◆ **Exercise brief**: Copy out all of the data below word for word, leaving out the pictures.

◆ **Information provided**:
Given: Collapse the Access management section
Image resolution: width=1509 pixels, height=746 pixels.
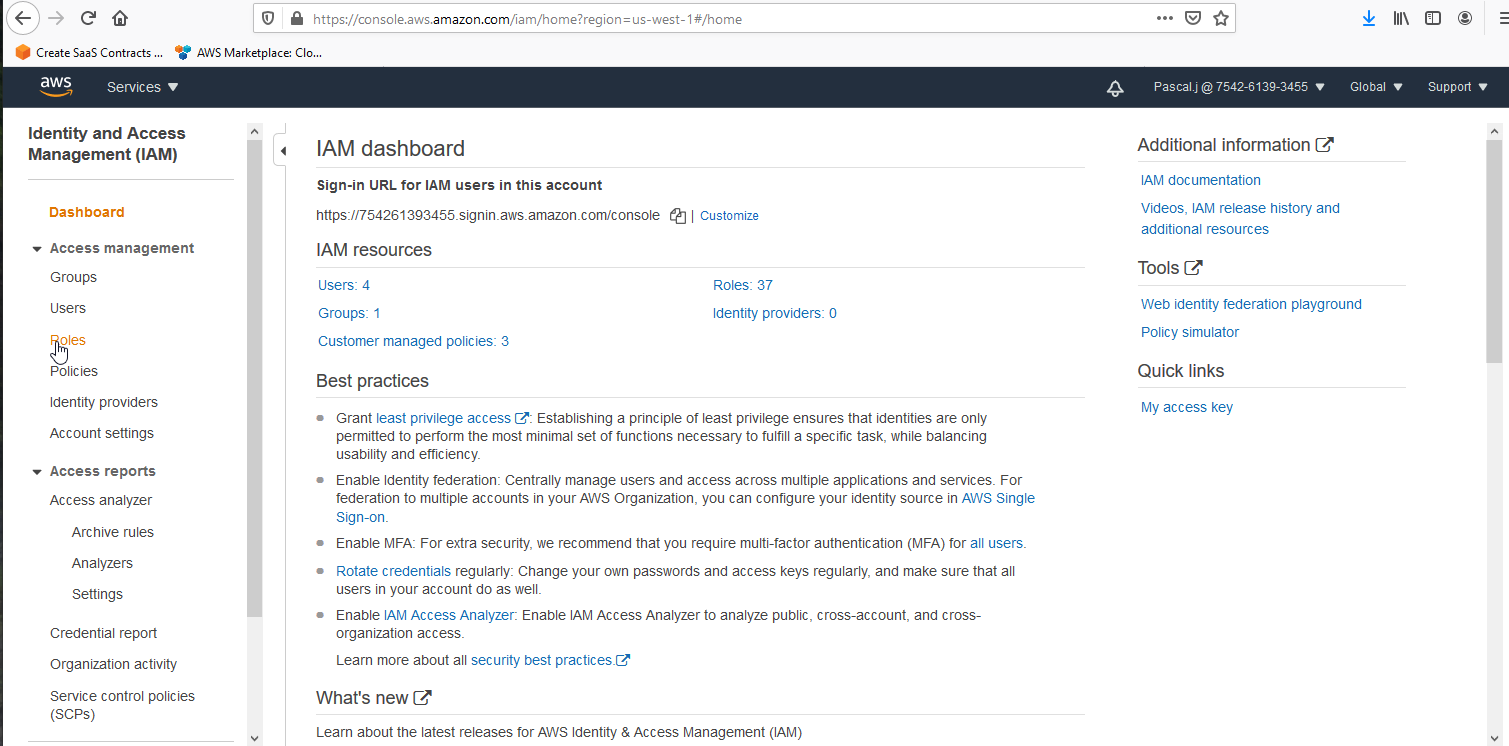Looking at the screenshot, I should [37, 249].
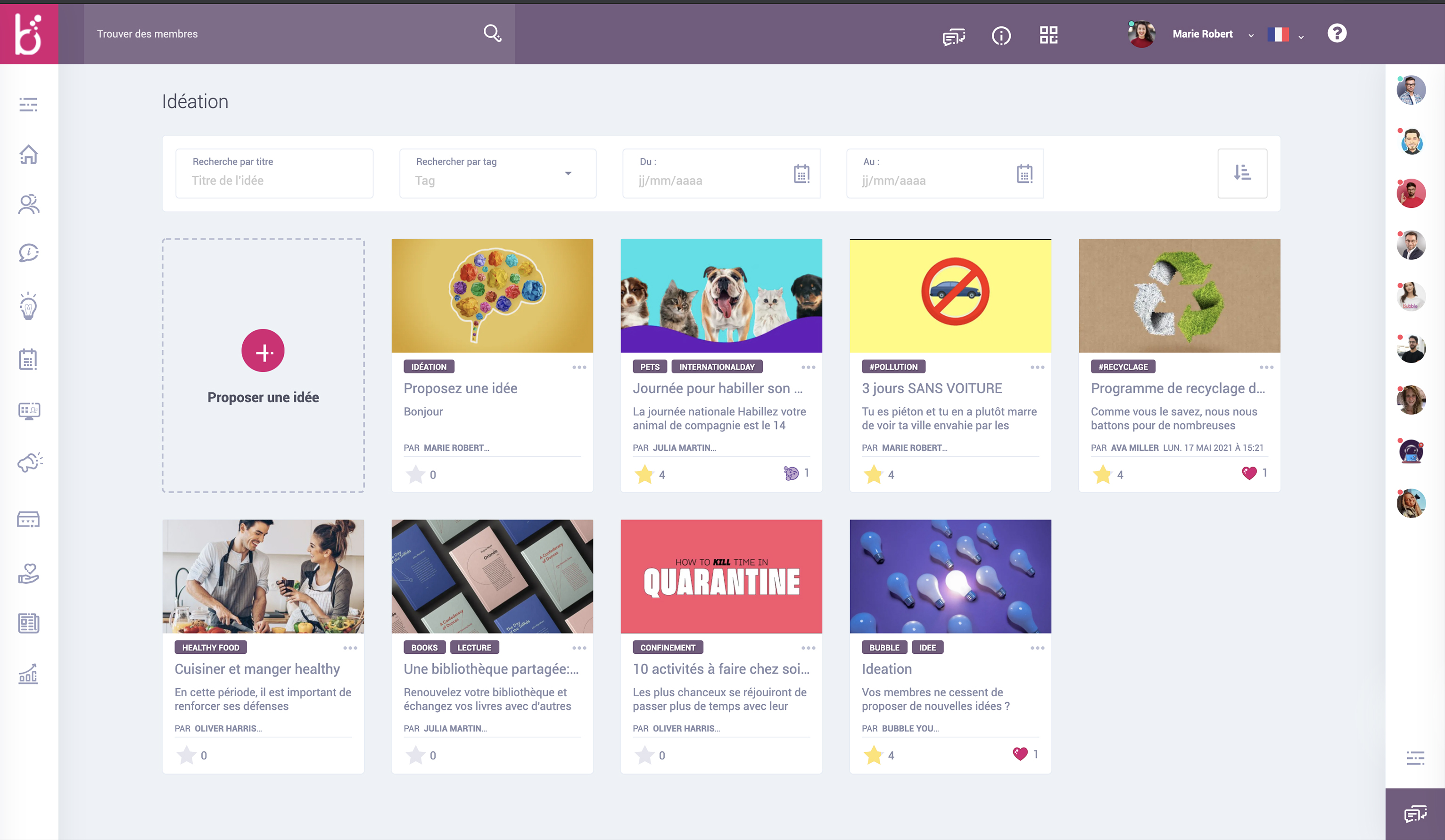Open three-dots menu on Programme de recyclage card
This screenshot has height=840, width=1445.
click(x=1266, y=367)
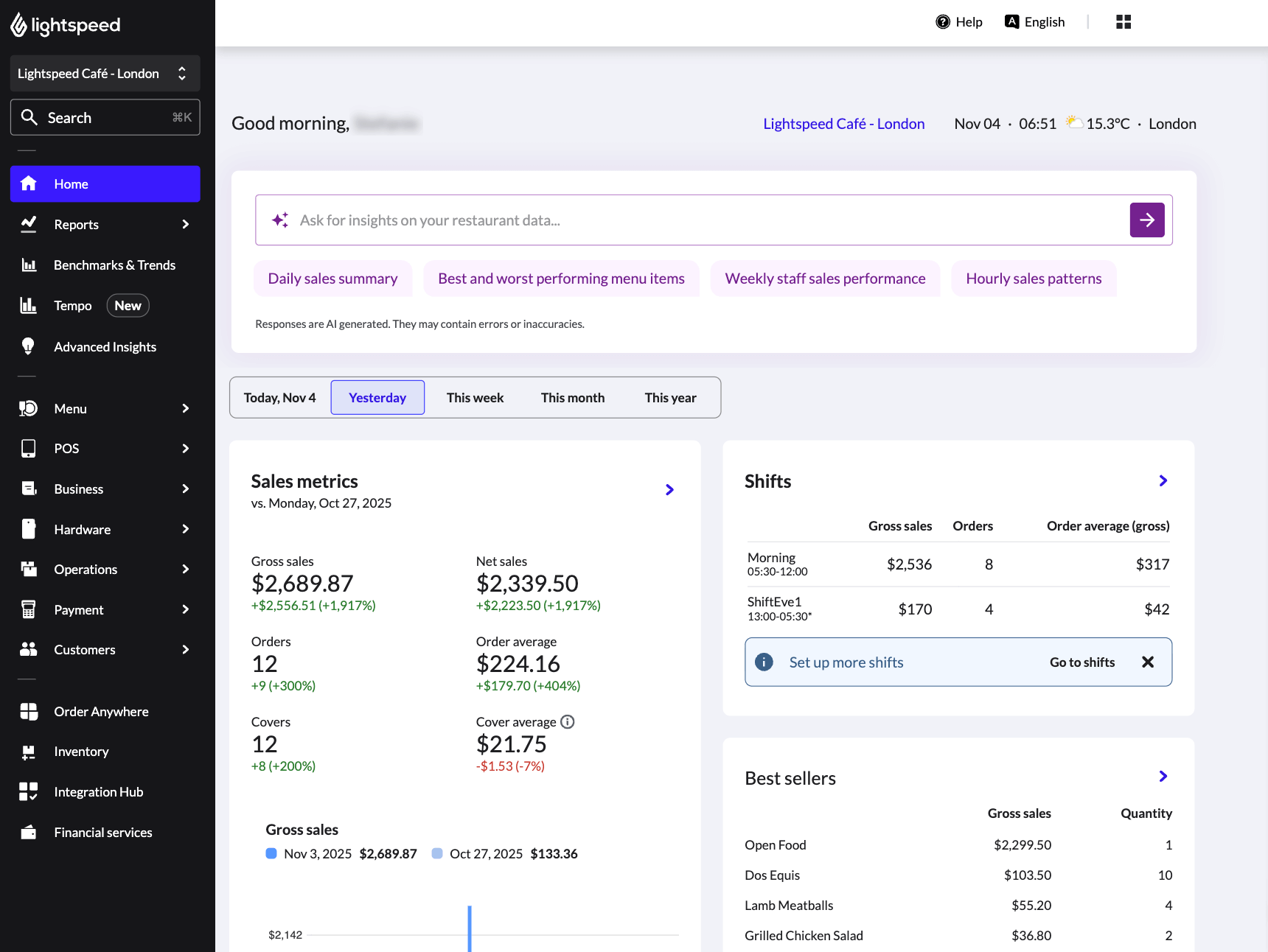
Task: Select the Today, Nov 4 tab
Action: click(x=279, y=397)
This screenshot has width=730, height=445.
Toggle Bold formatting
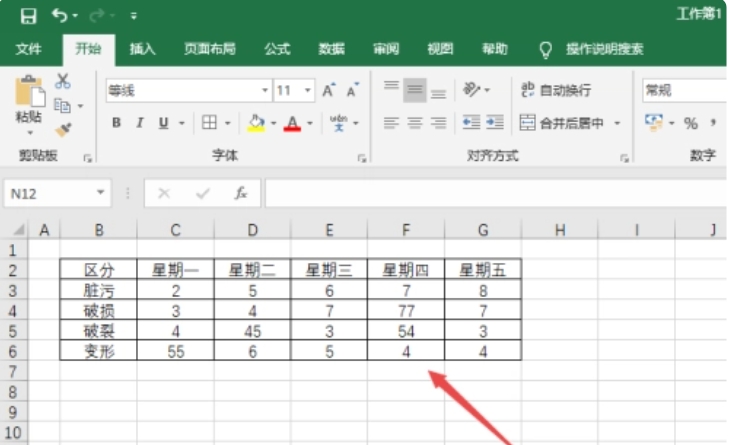pos(116,123)
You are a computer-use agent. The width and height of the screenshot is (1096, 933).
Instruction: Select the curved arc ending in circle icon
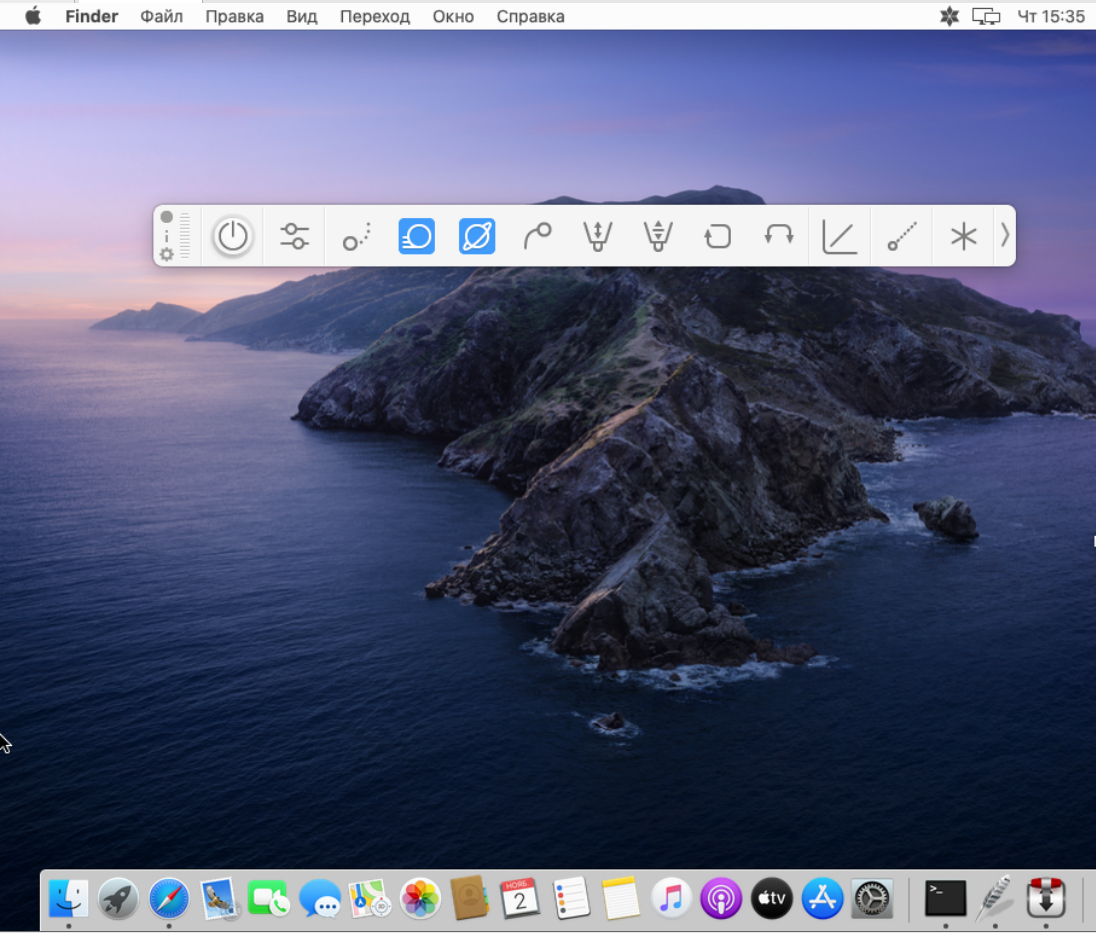point(537,236)
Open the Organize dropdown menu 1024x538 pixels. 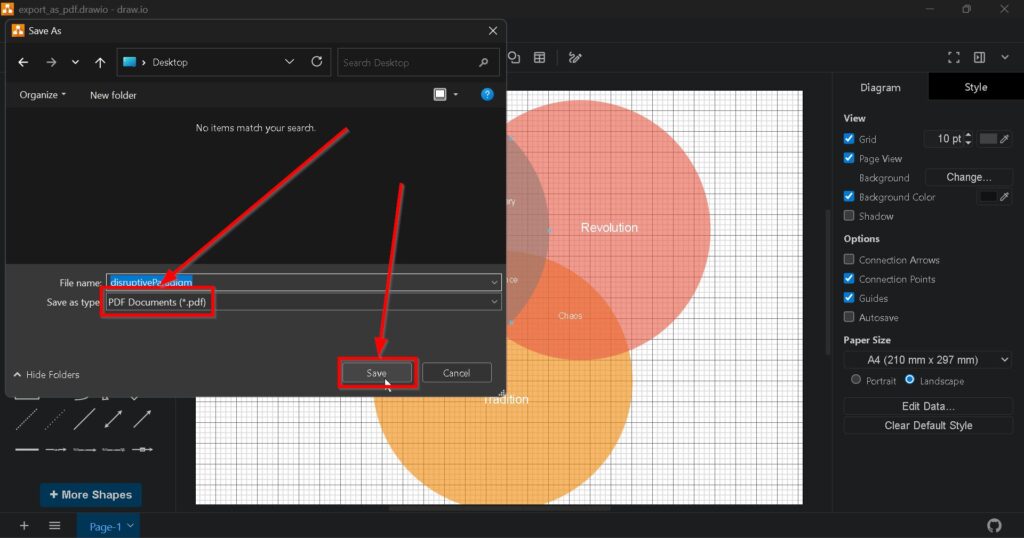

◆ **Solution for this problem**:
Given: Collapse the Access management section
Image resolution: width=1509 pixels, height=746 pixels.
Looking at the screenshot, I should [37, 249].
Open three-dots menu on Programme de recyclage card
This screenshot has height=840, width=1445.
click(x=1266, y=367)
Task: Select the Today, Nov 4 tab
Action: click(x=279, y=397)
This screenshot has width=730, height=445.
Toggle Bold formatting
pos(116,123)
You are a computer-use agent. The width and height of the screenshot is (1096, 933).
Instruction: Select the curved arc ending in circle icon
point(537,236)
Open the Organize dropdown menu 1024x538 pixels. 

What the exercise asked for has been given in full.